For the most part, our late-summer journey took us through serene waters. Mark, who listened to his transistor weather radio and read the tide tables each morning, plotted our route to take advantage of currents and to navigate through normally rough waters during slack tide.

When the tide was against us, we hugged the shore of the nearest island, catching back-eddies to ease our passage.

Only once did Mark tell us to put on life jackets. It was during our third morning, after we had crossed from our campsite on Prevost Island to the entrance of Active Pass, a particularly turbulent channel between Galiano and Mayne islands. But it wasn't the tidal action that stirred us.

Interference Pattern

Just as we entered Active Pass a jumbo-size British Columbia ferryboat emerged, setting off large waves in its wake.

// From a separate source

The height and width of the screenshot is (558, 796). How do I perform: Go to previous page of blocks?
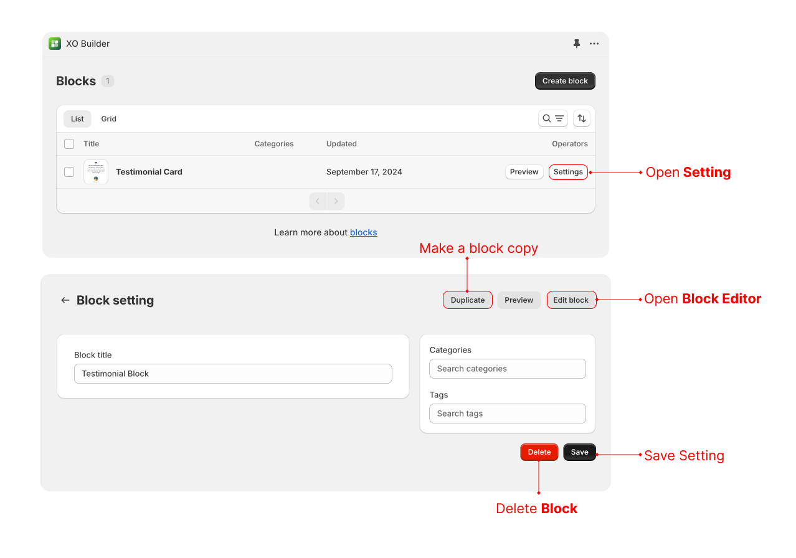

They slapped against the rock cliffs of Mayne Island to set off an interference pattern that produced five-foot waves.

We paddled like maniacs, which helped keep the kayaks stable. But one wave broadsided the right side of my kayak, tearing the coated cloth spray skirt from the kayak's cockpit and dumping several gallons of ice water on my lap.

After a couple of minutes the waves subsided, and we glided toward the tiny resort town of Mayne, our only stop in civilization during the trip.

We stocked up on groceries, then my companions returned to the beach to eat their prepacked lunches. I headed for the Springwater Tavern, where I quickly gulped down two Canadian beers, a bacon cheeseburger and fries.

The meat was a welcome change from our menu. The outfitter had neglected to warn us that the meals were strictly vegetarian--entrees such as vegetarian chili, rice-and-mushroom pilaf and bean-and-lentil burgers.

Nevertheless, the meals were satisfying. Kayaks are a bit cramped but there was plenty of room for a gas camp stove and a variety of food, including fresh salads with dinner and breakfasts of pancakes, maple syrup and fresh fruit.